ROCM: RLHF on consistency models
Shivanshu Shekhar, Tong Zhang
TL;DR
This work addresses the slow sampling and training challenges of diffusion-based RLHF by leveraging consistency models with a direct reward-optimization framework. It introduces a regularized RLHF objective that uses distributional regularization across intermediate steps via $f$-divergences and exploits the reparameterization trick to backpropagate through the entire generation trajectory, replacing policy-gradient methods. Empirically, Regularized ROCM achieves competitive or superior results across multiple reward models and metrics, with faster training and improved human preferences, while analysis shows that regularization mitigates reward hacking and enhances generalization.
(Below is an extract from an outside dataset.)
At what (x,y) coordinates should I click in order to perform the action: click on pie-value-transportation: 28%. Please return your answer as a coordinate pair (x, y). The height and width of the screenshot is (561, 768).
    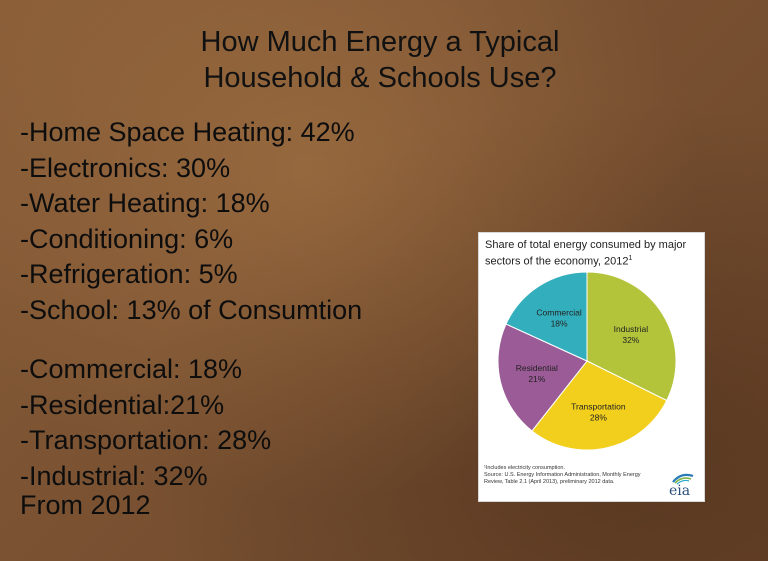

The approach hinges on differentiable rewards and Gaussian-conditioned divergences, offering a practical, first-order alternative to PPO for RLHF on consistency models and suggesting avenues for further exploration of divergence choices and reward-model interactions.
Abstract
Diffusion models have revolutionized generative modeling in continuous domains like image, audio, and video synthesis. However, their iterative sampling process leads to slow generation and inefficient training, challenges that are further exacerbated when incorporating Reinforcement Learning from Human Feedback (RLHF) due to sparse rewards and long time horizons. Consistency models address these issues by enabling single-step or efficient multi-step generation, significantly reducing computational costs. In this work, we propose a direct reward optimization framework for applying RLHF to consistency models, incorporating distributional regularization to enhance training stability and prevent reward hacking. We investigate various $f$-divergences as regularization strategies, striking a balance between reward maximization and model consistency. Unlike policy gradient methods, our approach leverages first-order gradients, making it more efficient and less sensitive to hyperparameter tuning. Empirical results show that our method achieves competitive or superior performance compared to policy gradient based RLHF methods, across various automatic metrics and human evaluation. Additionally, our analysis demonstrates the impact of different regularization techniques in improving model generalization and preventing overfitting.